Under a new rule that just came into effect, colleges will lose federal funding unless they can show their graduates can actually get jobs and repay student loans. The government estimates 99 percent of students at for-profit colleges will fail the test.
Known as the “gainful employment rule,” the new standard would deny federal financial aid to educational programs if their graduates had annual student loan payments greater than 8 percent of their total earnings, and greater than 20 percent of their discretionary income, which takes into account living expenses.
The Department of Education (DOE) estimated that around 1,400 programs, serving 840,000 students would not meet the accountability standard. The vast majority of the students in those programs, 99 percent, are at for-profit institutions.
Students at for-profit colleges are only 11 percent of the total US student population, but account for 44 percent of all federal student loan defaults, according to the federal authorities. Data from the US National Center for Education Statistics shows that 19 percent of for-profit students, almost one in five, default on their loans within three years.
Described by the DOE as the Obama administration’s “signature effort to protect students and taxpayers,” the new rule is part of a widespread crackdown on for-profit colleges. The Consumer Financial Protection Bureau, the Federal Trade Commission and the Securities and Exchange Commission have all investigated the industry, which also faced lawsuits and fines from state regulators and “blistering criticism” from Democratic Senators Elizabeth Warren and Dick Durbin, according to Politico.

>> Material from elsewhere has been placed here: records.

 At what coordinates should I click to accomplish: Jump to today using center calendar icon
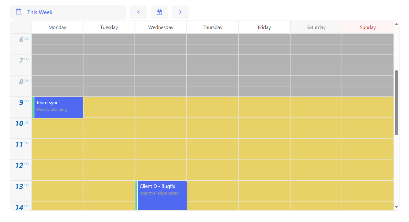159,12
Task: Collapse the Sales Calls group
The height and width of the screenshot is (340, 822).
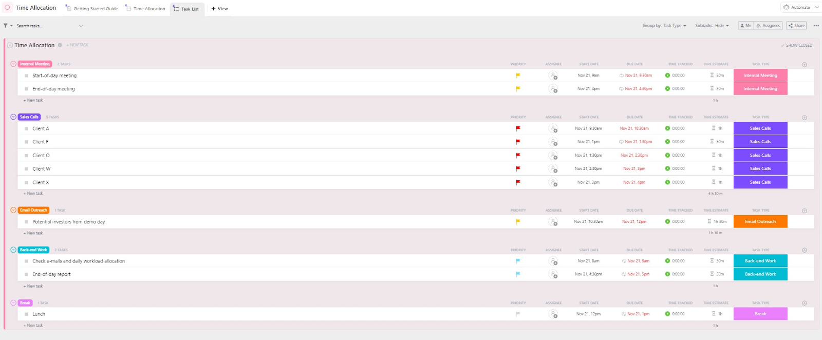Action: coord(13,117)
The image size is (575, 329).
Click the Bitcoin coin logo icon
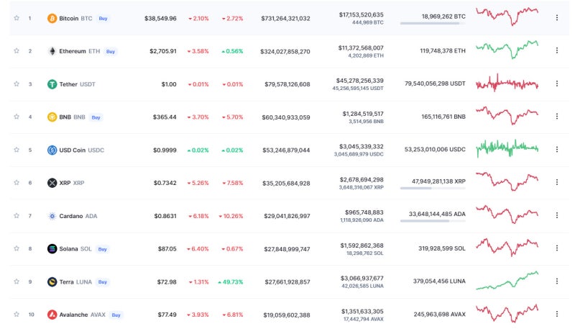pyautogui.click(x=52, y=19)
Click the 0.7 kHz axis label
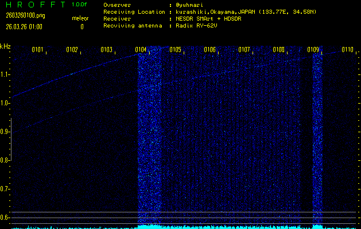361x229 pixels. coord(6,189)
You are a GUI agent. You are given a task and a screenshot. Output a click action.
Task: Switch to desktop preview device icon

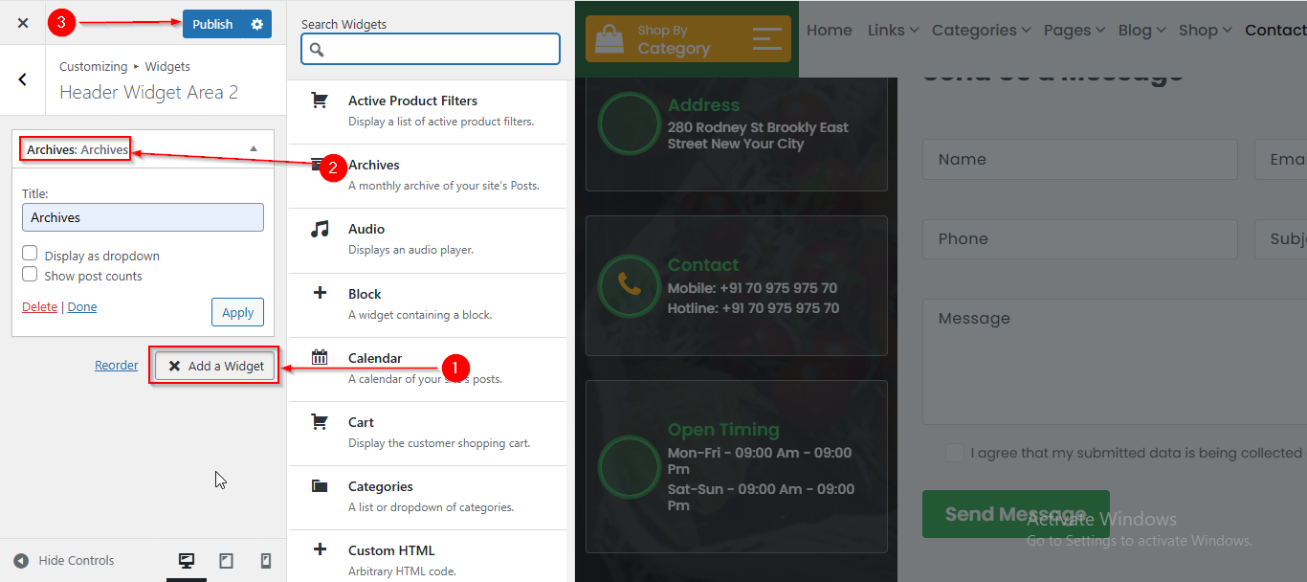pyautogui.click(x=187, y=561)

The White House's biggest crackdown on for-profit college debt takes effect http://t.co/Epi81auLcT
— StudentDebtSucks (@StudentDebtsux) July 2, 2015
The original version of the rule was overturned by a federal judge in 2012 as too arbitrary. The Association of Private Sector Colleges and Universities (APSCU) challenged the new version of the rule as well, arguing it would deny access to higher education to 7.5 million students over the next decade. Last month, US District Court Judge John Bates ruled in favor of the government.
"Of course, the association might not agree with the department's explanations," Bates wrote in the 37-page ruling. "But that alone does not make them irrational, arbitrary, or capricious."
For-profit colleges took in about $22 billion in taxpayer-funded loans and Pell Grants in 2013. Industry representatives told Politico that the government is unfairly punishing them for enrolling high-risk students, who need access to flexible programs and are less likely to repay their loans.
READ MORE: Notorious for-profit Corinthian Colleges shuttering 28 campuses, displacing 16k students
The government has been particularly critical of the for-profits’ recruitment of military veterans. A 2012 Senate report about for-profit colleges accused them of seeing veterans as “nothing more than ‘dollar signs in uniform’.”
Records from the Department of Veterans Affairs show that the University of Phoenix alone has received $345 million in government funding under the GI Bill, for enrolling about 50,000 Iraq and Afghanistan veterans last year, and $1.2 billion since 2009.
One major for-profit education company, Corinthian Colleges, shut down its 28 campuses in April after being fined $30 million by federal regulators for reportedly falsifying job placement claims. The Department of Education has offered debt relief to some 16,000 students affected by the Corinthian’s closure.
Several major for-profit universities have announced the intent to sell or close down their campuses if the new rule went into effect.